I borrowed this picture of the Penteli fire from Katterina on Flickr who tells me, when I asked her permission, that it was taken with a digital zoom from a roof top terrace in Kifissia. It seems as if the trees blown in the etesian wind, their leaves wetted by the firefighters, are trying uselessly to flee. The air is full of smoke and spray, the noise of the helicopter and the flames. I remember Kifissia, and Ekali beyond, as places to escape the heat of the city, where land values reflect the area's desirability. If trees in any of these areas are burned down, the area ceases to be forest. It becomes available for building [See this story in Kathimerini and my comments earlier on the lack of Structure Plans in Greece to define strategic land use]. Amy and Liz just got back from the cottage in Lydbrook in Gloucestershire.

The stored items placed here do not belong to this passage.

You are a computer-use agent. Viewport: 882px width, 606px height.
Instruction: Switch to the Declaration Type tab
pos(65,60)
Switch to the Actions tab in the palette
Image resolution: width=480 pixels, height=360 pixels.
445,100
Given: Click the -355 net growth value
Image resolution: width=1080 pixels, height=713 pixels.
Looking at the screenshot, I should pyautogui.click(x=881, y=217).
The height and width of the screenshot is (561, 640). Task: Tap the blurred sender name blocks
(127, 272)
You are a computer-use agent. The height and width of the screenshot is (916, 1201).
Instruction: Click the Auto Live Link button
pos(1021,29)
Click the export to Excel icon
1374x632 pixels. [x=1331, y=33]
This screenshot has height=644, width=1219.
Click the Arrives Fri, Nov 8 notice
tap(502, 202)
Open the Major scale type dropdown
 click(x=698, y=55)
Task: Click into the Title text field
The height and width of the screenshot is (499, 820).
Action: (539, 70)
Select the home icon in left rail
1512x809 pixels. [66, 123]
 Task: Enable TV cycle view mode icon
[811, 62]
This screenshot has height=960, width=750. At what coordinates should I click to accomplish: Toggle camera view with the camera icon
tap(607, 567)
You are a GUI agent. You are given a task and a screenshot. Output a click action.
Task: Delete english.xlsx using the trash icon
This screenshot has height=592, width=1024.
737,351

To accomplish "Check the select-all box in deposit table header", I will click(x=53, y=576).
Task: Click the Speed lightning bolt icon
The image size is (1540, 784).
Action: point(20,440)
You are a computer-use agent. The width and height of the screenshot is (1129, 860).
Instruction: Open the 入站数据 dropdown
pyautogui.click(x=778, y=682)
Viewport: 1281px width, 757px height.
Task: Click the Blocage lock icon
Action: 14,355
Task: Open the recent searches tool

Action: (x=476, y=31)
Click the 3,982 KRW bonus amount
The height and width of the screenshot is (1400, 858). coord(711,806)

They had a long conversation with our friend Steve Outram and learned the news of the death, some weeks ago, of the son of the man who has helped trim some of our trees. He was doing a job at the bottom of the village and fell but was suspended 25 feet up by his harness. His chainsaw severed an artery. They both took such care with safety. His father had to watch while waiting for the rescue services. At Llandrindod Wells yesterday to discuss further work with the Fire and Rescue Services in Wales. That was a journey of three hours both ways on the train through lovely countryside. Meeting today on campus to plan the course with the Japanese in October, and a chance to chat with other colleagues. Letter to Australia re prospect of running some workshops in Queensland next May. Evening in Ilkeston on Monday with councillors doing a workshop on scrutiny. We had especial fun with the view that off all evidence 'personal experience' is the least reliable:
Hierarchies of evidence from 'What Works? Evidence-based policy and practice in public services. Eds. Huw Davies, Sandra Nutley & Peter Smith (Policy Press, 2000) - Box 3.3, p.48 1. Systematic review & meta-analysis of two or more double blind randomised control trials 2. One or more large double blind randomised control trials 3. One or more well conducted cohort studies 4. One or more well conducted case control studies 5. A dramatic uncontrolled experiment 6. Expert committee sitting in review; peer leader opinion 7. Personal experience
Continued revamping the chapter on leadership. Took my back-up laptop into Apple yet again to get the thing working. It's been playing up for the last 10 days but is still in the protection plan - so no cash outgoing. Attended the first meeting at St.Silas' Church in Lozells of the Lozell's Neighbourhood Board. I mentioned my reservations about the census based statistics about the area, suggesting we needed our evidence before we signed up to performance targets. Two years ago on 22 and 23 October rumour amplified by a couple of pirate disk jockeys, the credulousness of a few resentful people caused mayhem and the murder of young Isaiah Young-Sam by a gang of young men hardly older than him. We meet again in October. Elytis' Axion Esti arrived today, and at last I saw a photo of the great Philhellene, Edmund Keeley. I am struck by the coincidence that my memorable history teacher at Westminster, long ago, had that same name - first name Charles - and was perfect in Latin and Greek - though in his case, ancient. He would lie on the round table in the room where we assembled and spin round on its polished surface, and then say something, in a gentle high pitched voice, like "So - the Albigenses!" Then we would perhaps read a text - he or one of us and then talk, talk, talk - of their heresy, strange ideas fostered by views on human depravity, and their burning alive at the hands of authority fearful their views on the sinfulness of sexual intercourse, whether of humans or any species, would extinguish the human race. My Iraqi friend asked whether he should buy a colour printer in the Middle East or get one here. I replied that Lin was pretty confident we could get him one for nothing, along with other necessities, via Freecycle. The news from Iraq is as expected by pessimists. In the mail are letters to Dhiaa's address in Jordan with the various recommendations he will need as he sits across a desk from the UK Visa office in Amman. He has passed the requirements of the International English Language Testing System. His fees are waived and CARA offers living expenses. We have initial accommodation for his family arranged in Birmingham. I'm reading The Fratricides by Nikos Kazantzakis.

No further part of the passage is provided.